Abstract

Chromosome Karyotyping refers to the task of segmenting and classifying individual chromosome images obtained from stained cell images microphotographed during the metaphase stage of cell division. The karyotyped images are useful for diagnosis of genetic disorders such as down syndrome, turner syndrome and certain types of cancers. In many hospitals and labs, a significant amount of manual effort and time is spent on segmenting and classifying the individual chromosome images. Recently, deep learning models have been applied to automate this task with promising results. An important characteristic of a chromosome is the presence of sequence of dark and light bands produced by giemsa staining which is used by cytogeneticists to manually perform karyotyping.

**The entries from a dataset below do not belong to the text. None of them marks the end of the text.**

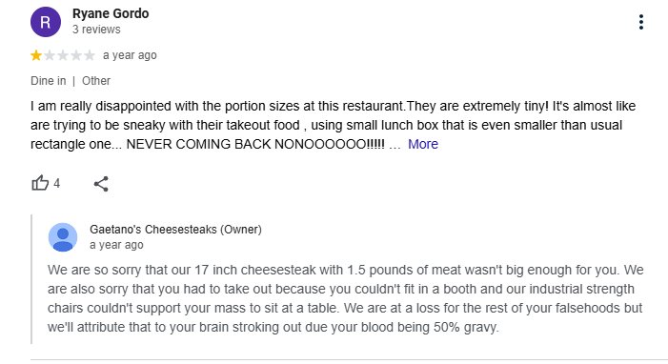Screen dimensions: 668x364
Task: Click the gold first rating star
Action: coord(36,55)
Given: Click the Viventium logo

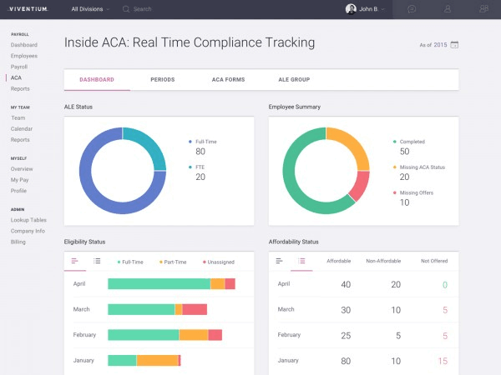Looking at the screenshot, I should pyautogui.click(x=28, y=9).
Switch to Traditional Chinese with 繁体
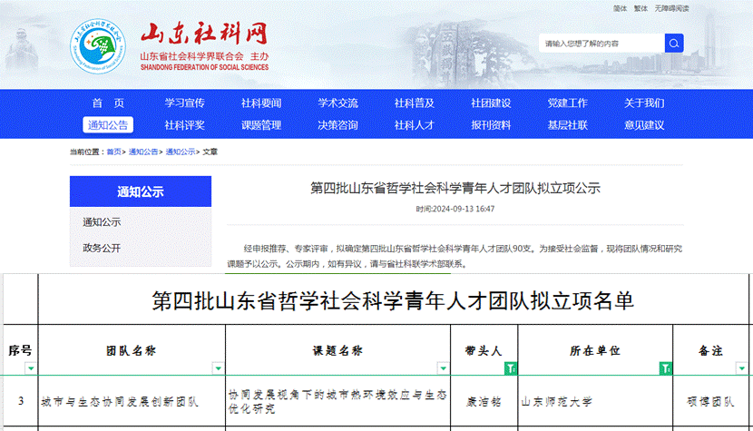 tap(641, 8)

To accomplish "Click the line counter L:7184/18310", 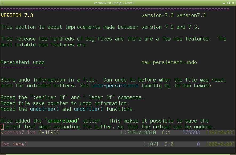I will pyautogui.click(x=138, y=133).
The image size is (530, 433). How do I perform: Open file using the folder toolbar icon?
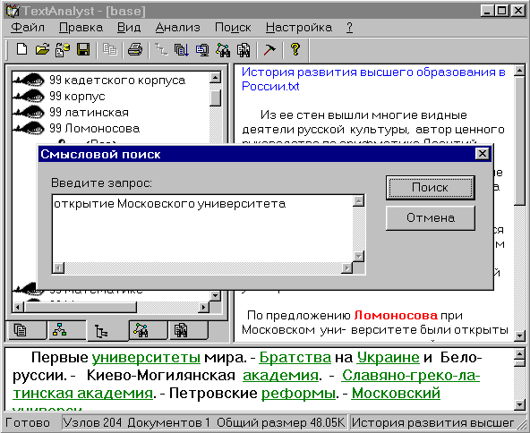click(43, 49)
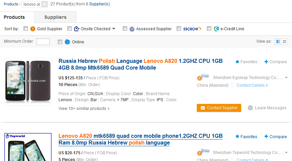
Task: Click the Leave Messages chat icon
Action: click(x=250, y=108)
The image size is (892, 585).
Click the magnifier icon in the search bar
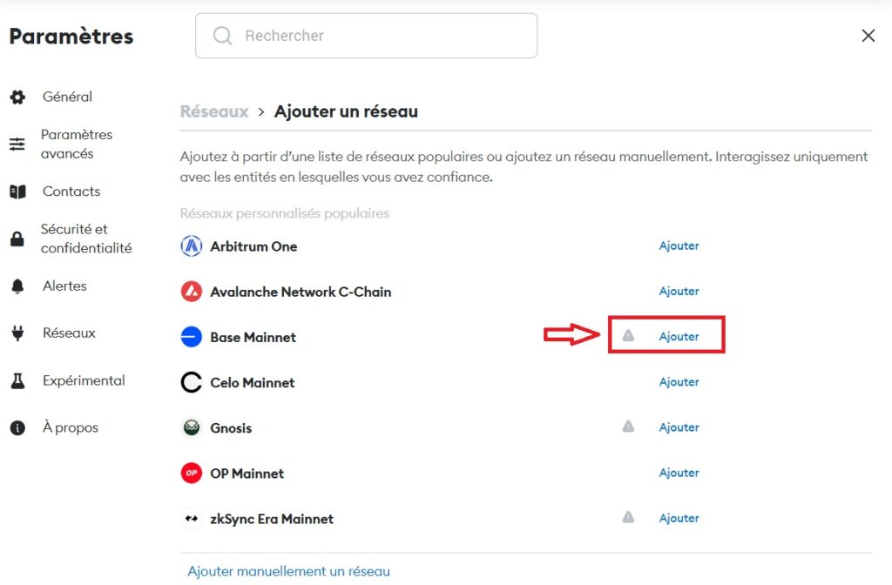coord(222,36)
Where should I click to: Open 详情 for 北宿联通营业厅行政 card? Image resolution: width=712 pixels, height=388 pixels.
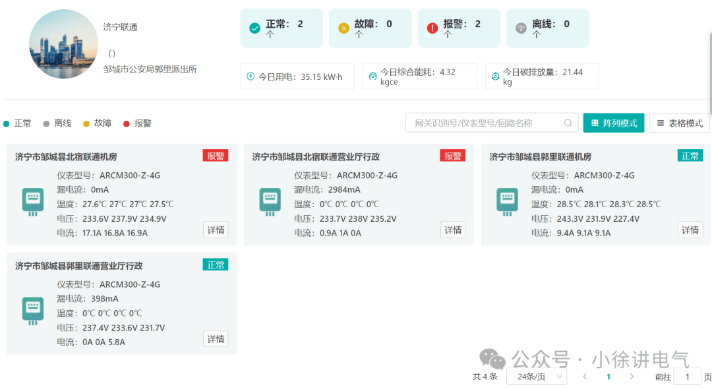tap(453, 230)
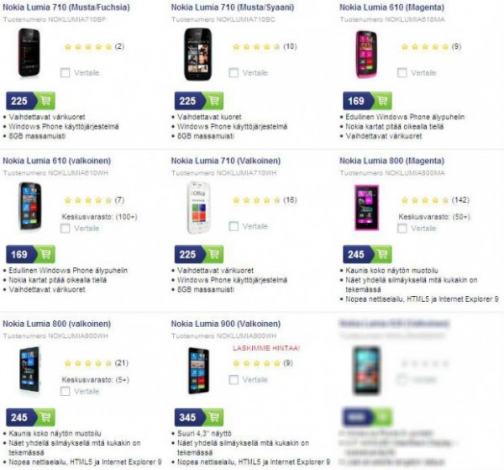The height and width of the screenshot is (470, 504).
Task: Add Lumia 800 Magenta to cart
Action: coord(383,254)
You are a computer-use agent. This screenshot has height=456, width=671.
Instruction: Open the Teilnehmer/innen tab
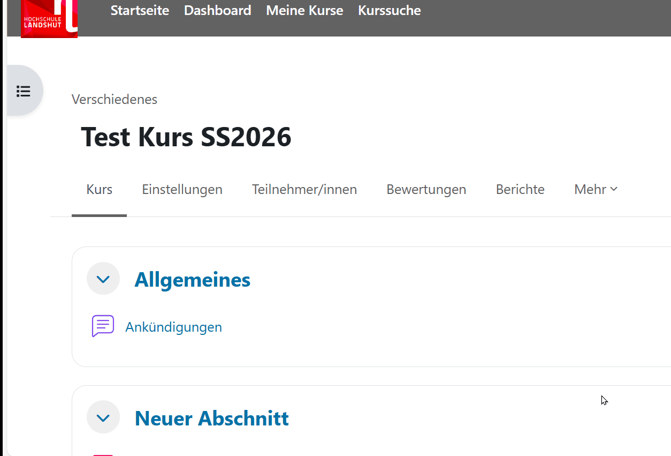pyautogui.click(x=304, y=189)
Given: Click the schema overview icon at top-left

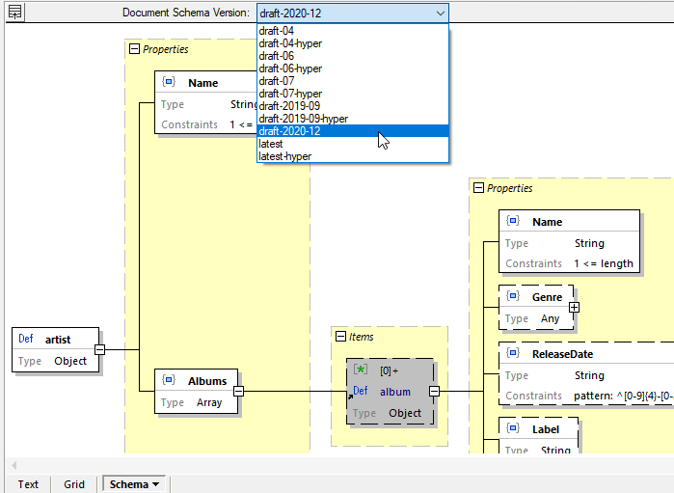Looking at the screenshot, I should 14,13.
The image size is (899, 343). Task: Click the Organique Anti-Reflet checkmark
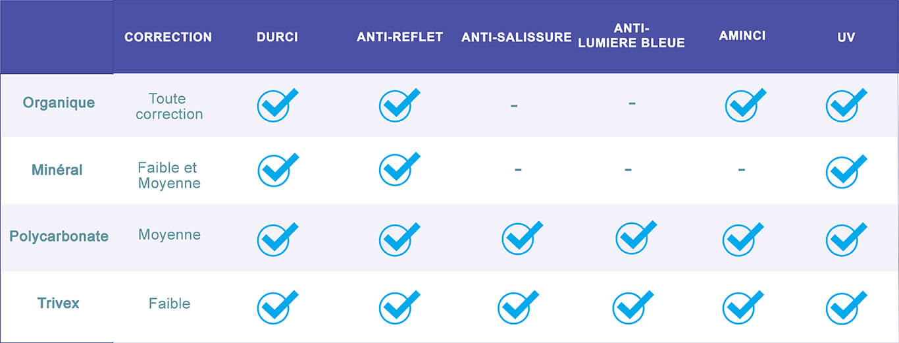tap(399, 105)
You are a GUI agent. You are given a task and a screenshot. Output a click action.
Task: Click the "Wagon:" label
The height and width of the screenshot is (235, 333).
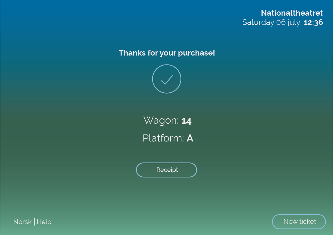coord(161,120)
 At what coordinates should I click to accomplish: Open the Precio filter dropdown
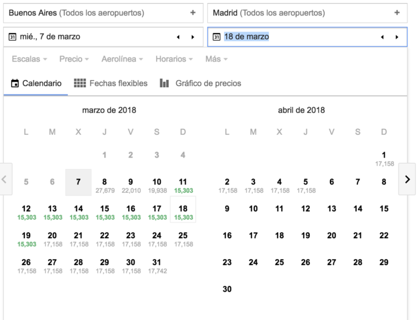point(74,59)
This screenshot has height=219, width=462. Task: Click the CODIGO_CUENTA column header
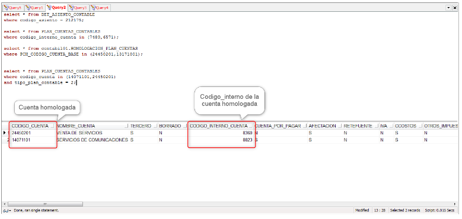point(30,126)
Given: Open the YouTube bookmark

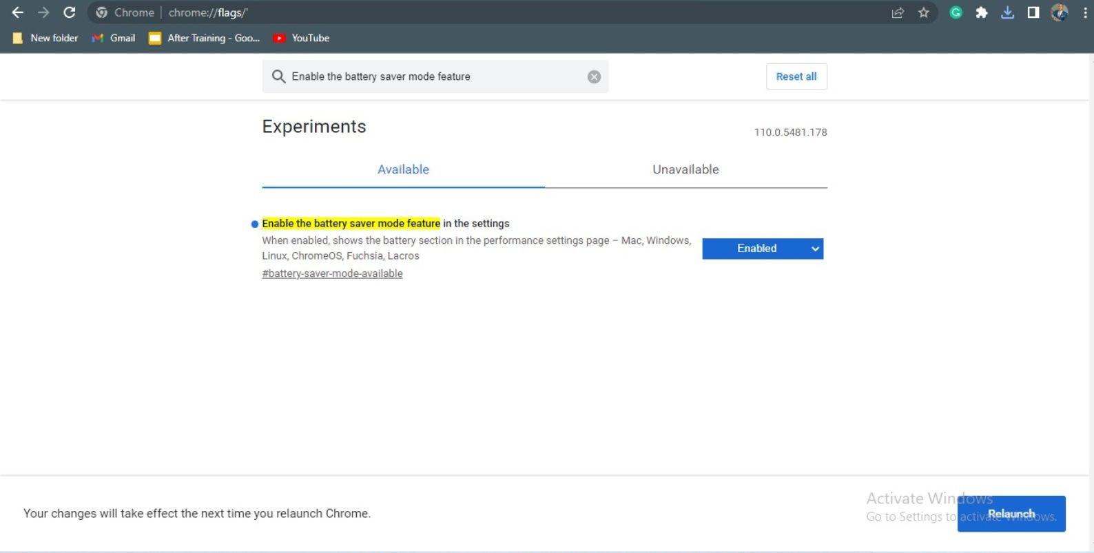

We propose Residual Convolutional Recurrent Attention Neural Network (Res-CRANN) which exploits this property of band sequence for chromo-some classification. Res-CRANN is end-to-end trainable in which a sequence of feature vectors, extracted from the feature maps produced by convolutional layers of Residual neural networks (ResNet) is fed into Recurrent Neural Networks (RNN) and subsequently, an attention mechanism is applied on top of RNN output sequences which are further classified into one of the 24 labels. The attention mechanism after recurrent layers facilitates the network to learn to pay selective attention to the sequence of bands and relate them to different classes of chromosomes. We demonstrate the proposed architecture’s efficacy on a publicly available Bioimage chromosome classification dataset and observe that our model outperforms the baseline models created using traditional deep convolutional neural network and ResNet-50 by approximately 3% Top-1 classification accuracy.